In my SQL Masterclass, I frequently remind participants of the fact how important statistics are for a modern cost based optimiser. For instance, if you consider the fact that in an average E-Banking system’s bookings table, you will probably have a transaction amount histogram like the following: histogram In other words, most of your transactions are probably small things like small payments in a restaurant (around USD -50.00 for example), or on the other side, you’ll have the restaurant, which receives the payment (e.g. around USD +50.00 for example). Only few bookings have an amount of several thousands, or if you’re an insanely good SQL trainer like me, several USD 100k, autographs included. That’s a classic bell curve, although nothing really indicates that you should have a bell curve rather than any other distribution of your data across your database. Let’s not delve into the different types of distributions but just accept the fact that there are some value ranges for amount that appear much more frequently than others, and that it’s not always easy to predict this distribution.

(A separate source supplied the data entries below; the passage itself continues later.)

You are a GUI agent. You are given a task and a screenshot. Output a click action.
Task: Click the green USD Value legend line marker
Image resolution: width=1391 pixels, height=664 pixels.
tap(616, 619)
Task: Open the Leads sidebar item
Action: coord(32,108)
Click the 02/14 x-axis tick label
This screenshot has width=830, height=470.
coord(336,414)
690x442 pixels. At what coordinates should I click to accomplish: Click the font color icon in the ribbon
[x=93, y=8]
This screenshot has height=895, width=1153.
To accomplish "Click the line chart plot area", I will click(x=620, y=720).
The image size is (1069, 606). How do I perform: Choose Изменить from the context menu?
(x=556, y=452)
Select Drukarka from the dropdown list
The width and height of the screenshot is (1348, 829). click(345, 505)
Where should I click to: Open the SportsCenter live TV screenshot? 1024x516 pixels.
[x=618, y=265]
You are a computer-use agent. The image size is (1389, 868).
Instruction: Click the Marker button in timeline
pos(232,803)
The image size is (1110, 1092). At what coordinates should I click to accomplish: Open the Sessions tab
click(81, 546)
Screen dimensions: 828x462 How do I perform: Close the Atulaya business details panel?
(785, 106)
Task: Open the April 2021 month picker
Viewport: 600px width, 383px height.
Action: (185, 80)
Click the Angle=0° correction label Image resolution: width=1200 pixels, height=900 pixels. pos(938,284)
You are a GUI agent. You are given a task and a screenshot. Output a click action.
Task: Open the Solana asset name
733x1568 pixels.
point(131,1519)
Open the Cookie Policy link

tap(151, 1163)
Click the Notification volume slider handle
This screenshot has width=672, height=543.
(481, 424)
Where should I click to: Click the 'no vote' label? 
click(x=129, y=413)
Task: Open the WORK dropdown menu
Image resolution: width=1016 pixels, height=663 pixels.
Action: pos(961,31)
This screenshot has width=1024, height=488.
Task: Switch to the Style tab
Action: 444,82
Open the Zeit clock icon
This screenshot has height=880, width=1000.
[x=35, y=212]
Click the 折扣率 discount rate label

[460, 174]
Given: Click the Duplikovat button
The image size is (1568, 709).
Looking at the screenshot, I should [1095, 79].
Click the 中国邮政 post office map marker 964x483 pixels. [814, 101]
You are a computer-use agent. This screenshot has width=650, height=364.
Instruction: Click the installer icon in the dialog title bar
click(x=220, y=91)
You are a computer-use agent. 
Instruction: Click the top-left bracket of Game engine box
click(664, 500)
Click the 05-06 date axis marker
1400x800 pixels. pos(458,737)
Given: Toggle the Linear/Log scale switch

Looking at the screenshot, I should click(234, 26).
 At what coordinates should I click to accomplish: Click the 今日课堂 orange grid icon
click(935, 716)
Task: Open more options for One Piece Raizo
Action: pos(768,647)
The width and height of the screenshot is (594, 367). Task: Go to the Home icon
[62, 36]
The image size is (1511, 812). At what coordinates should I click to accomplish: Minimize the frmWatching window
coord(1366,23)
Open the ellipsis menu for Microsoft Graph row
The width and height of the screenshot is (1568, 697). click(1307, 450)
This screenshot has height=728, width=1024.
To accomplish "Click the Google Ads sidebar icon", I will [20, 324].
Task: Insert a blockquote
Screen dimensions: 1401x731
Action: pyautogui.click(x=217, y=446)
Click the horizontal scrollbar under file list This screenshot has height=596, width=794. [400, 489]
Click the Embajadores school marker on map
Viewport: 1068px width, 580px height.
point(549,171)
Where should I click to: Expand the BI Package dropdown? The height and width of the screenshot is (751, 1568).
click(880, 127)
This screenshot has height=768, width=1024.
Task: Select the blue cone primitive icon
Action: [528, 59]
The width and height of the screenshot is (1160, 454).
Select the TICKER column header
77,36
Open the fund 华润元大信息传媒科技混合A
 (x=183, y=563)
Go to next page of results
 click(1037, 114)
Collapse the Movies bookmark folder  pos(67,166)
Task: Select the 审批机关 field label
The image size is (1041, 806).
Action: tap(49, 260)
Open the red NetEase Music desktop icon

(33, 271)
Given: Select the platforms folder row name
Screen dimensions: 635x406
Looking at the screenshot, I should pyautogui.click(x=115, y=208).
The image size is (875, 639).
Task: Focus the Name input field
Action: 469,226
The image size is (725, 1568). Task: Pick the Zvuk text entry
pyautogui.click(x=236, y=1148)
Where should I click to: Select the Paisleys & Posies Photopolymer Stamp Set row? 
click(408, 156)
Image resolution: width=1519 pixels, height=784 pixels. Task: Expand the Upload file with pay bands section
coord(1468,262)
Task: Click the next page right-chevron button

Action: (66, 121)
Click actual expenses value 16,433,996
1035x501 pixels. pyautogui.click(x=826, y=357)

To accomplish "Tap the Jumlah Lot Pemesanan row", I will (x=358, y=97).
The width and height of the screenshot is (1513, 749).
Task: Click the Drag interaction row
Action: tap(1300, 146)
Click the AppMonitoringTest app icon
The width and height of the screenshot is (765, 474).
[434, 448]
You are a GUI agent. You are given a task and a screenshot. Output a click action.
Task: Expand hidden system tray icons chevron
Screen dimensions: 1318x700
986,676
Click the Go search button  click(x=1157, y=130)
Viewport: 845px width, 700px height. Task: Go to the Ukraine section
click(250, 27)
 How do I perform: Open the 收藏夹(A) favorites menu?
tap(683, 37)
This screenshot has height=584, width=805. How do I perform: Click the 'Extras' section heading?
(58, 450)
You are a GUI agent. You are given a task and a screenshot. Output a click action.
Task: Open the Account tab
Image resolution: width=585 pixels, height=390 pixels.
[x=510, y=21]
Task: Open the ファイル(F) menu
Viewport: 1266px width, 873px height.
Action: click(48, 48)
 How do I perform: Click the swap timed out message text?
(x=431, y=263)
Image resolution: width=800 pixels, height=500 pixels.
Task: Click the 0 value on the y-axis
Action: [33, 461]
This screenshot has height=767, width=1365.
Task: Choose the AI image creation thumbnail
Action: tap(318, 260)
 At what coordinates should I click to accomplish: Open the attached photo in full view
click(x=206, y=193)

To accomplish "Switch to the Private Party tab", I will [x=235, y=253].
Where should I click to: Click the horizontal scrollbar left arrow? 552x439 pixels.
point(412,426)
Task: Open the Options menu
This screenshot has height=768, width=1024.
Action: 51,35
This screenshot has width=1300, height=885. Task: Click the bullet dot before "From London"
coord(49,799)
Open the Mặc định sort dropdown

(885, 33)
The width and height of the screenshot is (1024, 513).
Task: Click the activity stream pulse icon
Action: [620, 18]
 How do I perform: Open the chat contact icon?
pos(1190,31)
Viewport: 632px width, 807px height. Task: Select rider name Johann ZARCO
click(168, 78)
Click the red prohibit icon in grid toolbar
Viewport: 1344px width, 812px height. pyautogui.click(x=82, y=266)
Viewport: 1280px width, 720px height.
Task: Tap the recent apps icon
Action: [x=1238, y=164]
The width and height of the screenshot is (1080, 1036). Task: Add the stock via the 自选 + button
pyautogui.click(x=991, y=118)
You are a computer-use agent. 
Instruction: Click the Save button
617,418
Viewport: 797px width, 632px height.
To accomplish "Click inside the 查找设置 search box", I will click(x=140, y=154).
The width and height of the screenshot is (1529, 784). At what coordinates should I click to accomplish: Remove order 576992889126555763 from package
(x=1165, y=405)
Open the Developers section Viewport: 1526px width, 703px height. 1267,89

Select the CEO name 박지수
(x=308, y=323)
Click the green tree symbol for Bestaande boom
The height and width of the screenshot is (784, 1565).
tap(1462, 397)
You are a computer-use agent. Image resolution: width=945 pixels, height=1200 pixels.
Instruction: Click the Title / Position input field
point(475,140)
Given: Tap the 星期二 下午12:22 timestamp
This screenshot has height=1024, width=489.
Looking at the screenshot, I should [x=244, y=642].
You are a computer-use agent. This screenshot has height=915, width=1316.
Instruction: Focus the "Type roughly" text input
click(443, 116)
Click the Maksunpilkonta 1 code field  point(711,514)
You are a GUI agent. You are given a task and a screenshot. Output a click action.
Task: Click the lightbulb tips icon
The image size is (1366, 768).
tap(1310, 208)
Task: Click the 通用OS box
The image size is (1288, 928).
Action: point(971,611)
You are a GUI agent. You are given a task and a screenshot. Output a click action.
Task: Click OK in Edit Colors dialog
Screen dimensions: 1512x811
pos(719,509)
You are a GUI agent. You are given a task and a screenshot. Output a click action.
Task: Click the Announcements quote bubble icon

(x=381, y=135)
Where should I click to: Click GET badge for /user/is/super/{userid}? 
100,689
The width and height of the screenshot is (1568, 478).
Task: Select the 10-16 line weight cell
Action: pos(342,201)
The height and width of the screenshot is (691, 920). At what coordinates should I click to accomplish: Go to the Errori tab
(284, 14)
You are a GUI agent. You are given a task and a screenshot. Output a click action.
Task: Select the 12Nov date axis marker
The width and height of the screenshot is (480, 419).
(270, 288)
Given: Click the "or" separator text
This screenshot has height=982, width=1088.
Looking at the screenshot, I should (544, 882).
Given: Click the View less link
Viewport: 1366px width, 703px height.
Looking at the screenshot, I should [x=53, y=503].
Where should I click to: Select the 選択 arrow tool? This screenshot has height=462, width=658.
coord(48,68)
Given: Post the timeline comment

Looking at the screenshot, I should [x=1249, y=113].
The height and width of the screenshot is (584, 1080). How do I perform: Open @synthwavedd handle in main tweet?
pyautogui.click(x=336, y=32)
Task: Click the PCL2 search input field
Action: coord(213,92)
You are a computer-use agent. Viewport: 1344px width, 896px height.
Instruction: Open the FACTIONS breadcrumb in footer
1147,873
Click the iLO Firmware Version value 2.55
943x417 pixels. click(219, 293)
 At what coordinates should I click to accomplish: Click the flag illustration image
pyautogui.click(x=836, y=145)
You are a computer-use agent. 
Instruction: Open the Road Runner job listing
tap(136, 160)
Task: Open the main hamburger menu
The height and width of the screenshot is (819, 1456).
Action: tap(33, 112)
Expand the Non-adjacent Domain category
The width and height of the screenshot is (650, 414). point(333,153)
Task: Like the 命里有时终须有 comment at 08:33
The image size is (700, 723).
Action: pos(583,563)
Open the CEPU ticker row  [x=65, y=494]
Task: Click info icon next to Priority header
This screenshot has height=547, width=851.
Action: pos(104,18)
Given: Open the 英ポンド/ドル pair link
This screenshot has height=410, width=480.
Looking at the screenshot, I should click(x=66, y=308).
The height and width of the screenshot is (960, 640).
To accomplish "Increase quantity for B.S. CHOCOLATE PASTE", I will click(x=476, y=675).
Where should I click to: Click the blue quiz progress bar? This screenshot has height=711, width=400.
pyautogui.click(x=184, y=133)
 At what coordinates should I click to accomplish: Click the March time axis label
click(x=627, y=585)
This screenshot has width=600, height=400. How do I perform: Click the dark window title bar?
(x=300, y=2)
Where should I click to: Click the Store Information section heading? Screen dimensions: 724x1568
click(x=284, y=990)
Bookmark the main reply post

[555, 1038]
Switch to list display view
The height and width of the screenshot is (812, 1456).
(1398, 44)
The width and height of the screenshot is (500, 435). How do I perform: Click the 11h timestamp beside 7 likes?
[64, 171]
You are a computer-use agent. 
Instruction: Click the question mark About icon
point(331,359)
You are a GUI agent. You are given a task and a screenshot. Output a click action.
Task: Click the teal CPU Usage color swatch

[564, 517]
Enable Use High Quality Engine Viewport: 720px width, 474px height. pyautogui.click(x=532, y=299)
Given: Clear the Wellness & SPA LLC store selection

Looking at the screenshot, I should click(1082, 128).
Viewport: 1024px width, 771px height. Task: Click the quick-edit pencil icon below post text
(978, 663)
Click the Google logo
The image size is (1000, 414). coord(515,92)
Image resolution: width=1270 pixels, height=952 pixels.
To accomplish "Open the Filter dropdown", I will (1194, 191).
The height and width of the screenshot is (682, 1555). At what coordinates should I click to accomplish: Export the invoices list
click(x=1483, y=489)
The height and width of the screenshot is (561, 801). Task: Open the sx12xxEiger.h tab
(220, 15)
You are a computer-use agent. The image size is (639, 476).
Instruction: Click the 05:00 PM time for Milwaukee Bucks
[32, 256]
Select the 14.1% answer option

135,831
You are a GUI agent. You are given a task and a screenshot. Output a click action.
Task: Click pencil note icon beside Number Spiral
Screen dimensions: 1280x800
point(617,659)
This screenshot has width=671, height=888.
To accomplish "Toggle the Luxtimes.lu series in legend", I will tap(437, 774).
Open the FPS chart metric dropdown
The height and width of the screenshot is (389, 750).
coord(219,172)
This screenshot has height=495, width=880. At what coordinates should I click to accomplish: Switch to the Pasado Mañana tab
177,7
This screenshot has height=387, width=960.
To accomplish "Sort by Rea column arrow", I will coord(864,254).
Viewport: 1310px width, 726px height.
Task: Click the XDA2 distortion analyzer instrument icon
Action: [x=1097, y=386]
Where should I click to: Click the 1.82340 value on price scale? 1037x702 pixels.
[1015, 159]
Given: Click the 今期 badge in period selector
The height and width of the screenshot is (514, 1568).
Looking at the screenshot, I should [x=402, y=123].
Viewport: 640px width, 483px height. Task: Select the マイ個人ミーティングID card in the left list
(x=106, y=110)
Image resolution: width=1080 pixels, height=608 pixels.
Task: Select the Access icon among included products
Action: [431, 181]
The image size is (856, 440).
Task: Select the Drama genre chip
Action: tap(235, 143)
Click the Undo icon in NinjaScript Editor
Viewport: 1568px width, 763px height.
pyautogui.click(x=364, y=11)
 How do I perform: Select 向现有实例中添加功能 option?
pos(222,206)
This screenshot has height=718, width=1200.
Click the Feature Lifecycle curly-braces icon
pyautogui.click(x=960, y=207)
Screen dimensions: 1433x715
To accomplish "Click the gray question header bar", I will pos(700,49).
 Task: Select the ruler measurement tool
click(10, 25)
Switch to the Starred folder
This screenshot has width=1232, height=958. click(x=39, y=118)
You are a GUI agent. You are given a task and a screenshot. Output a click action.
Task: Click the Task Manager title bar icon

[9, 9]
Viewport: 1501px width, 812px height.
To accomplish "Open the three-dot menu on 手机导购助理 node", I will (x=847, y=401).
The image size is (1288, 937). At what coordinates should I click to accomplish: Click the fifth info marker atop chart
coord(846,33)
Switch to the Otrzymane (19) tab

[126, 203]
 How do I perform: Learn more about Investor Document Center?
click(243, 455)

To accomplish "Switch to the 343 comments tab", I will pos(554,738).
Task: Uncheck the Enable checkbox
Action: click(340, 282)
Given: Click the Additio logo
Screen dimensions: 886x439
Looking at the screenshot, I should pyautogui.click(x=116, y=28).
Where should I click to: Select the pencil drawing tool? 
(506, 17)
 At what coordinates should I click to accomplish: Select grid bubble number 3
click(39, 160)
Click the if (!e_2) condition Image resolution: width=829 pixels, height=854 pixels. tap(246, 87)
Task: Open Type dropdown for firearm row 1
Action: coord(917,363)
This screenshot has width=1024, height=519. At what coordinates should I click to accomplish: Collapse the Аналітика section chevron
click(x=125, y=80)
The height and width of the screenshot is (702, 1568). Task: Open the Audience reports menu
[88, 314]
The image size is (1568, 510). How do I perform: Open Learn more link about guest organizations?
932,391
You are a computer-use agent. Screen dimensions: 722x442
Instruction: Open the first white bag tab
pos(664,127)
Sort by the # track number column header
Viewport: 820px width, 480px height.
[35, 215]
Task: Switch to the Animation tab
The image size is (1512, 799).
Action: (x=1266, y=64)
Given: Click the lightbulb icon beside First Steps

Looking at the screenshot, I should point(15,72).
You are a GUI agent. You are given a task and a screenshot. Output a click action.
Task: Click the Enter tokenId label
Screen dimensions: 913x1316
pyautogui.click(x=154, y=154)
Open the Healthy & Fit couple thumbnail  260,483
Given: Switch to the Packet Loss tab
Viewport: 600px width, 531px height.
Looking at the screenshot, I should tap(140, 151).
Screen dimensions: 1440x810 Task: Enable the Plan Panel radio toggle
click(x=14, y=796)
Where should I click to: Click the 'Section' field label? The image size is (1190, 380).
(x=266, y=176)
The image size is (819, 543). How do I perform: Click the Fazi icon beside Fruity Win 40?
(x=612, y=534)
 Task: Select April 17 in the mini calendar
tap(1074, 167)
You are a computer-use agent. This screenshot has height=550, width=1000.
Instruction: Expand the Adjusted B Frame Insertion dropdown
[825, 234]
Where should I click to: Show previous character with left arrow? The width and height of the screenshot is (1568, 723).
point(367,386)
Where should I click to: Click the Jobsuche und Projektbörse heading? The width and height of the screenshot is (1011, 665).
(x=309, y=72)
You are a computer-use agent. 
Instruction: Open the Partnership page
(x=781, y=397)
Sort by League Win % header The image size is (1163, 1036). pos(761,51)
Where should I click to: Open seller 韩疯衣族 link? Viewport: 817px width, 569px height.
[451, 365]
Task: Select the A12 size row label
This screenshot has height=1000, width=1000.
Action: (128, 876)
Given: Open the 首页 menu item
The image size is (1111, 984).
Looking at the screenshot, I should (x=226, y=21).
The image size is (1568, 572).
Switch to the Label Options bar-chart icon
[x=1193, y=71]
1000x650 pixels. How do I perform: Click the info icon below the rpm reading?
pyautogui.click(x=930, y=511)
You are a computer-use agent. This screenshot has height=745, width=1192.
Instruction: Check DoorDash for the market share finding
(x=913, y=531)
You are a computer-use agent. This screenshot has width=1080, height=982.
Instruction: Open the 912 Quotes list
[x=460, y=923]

So, what does this mean for a database?

Concretely, let’s look at the following two predicates:

-- Predicate 1
WHERE amount BETWEEN -2000 AND 2000

-- Predicate 2
WHERE amount BETWEEN 5000 AND 9000

Both predicates query a range of amount whose size is 4000. The two ranges are of equal size. But do both queries return the same number of rows? In other words, are both predicates equally selective? Or, again, do both predicates profit from indexing? The answer is: Not at all! Here’s what the first predicate does: histogram-1 It’s not selective at all. We might as well scan the entire table to select almost 95% of our rows! Whereas the second predicate … histogram-2 Now we’re talking! Selecting only 2% – 3% of our data from the table. We’ll definitely want to use an index for this!

The importance of statistics

I’m frequently surprised how many developers are shielded off from productive environments in a way that they don’t know about the importance of database statistics. Or maybe they know (that they exist), but they’re not sure about how important they are. This is extremely important, folks. Databases make a lot of decisions based on statistics, because cost based optimisers (most databases have one) will use a tremendous amount of information about your data (including statistics) in order to decide what algorithm is the best option to run your SQL query. There’s absolutely no way you could possibly figure out and manually write a better algorithm with a non-4GL language because your assumptions are always completely wrong when you go to production. That’s why SQL is so strong. Stuff still works because the optimiser adapts execution plans as your data characteristics change. Let me repeat this:
It’s crazy to think that there are still some folks out there who think you (and your ORM) can outsmart a database optimiser when running a complex SQL query. You cannot. Just write the query in SQL already and use the power of your database!
Obviously, you (both you the developer and you the DBA) must always ensure that your statistics are up to date.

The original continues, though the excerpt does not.